• **WHAT IS REQUIRED**:
Only lines containing the word "Given" are needed; pull them out of the material.
Top of DATA TO PROCESS
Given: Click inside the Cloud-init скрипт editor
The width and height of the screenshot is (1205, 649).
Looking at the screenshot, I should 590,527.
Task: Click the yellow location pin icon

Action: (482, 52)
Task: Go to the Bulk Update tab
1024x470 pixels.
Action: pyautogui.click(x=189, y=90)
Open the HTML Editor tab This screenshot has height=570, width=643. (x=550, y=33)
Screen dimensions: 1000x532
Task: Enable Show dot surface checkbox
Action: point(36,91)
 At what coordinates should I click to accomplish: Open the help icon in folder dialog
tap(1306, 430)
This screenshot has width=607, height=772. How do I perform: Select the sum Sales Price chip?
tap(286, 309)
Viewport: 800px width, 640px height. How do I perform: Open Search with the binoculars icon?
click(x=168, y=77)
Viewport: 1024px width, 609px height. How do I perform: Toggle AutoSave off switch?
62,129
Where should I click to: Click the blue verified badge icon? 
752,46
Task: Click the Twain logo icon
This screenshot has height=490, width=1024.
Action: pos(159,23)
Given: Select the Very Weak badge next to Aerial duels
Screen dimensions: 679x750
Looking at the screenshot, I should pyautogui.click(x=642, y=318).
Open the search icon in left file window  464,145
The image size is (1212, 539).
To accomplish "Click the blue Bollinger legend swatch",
Bottom of DATA TO PROCESS
• **OUTPUT FOR THIS EXERCISE**:
Given: Click inside the Cloud-init скрипт editor
Given: Select the Very Weak badge next to Aerial duels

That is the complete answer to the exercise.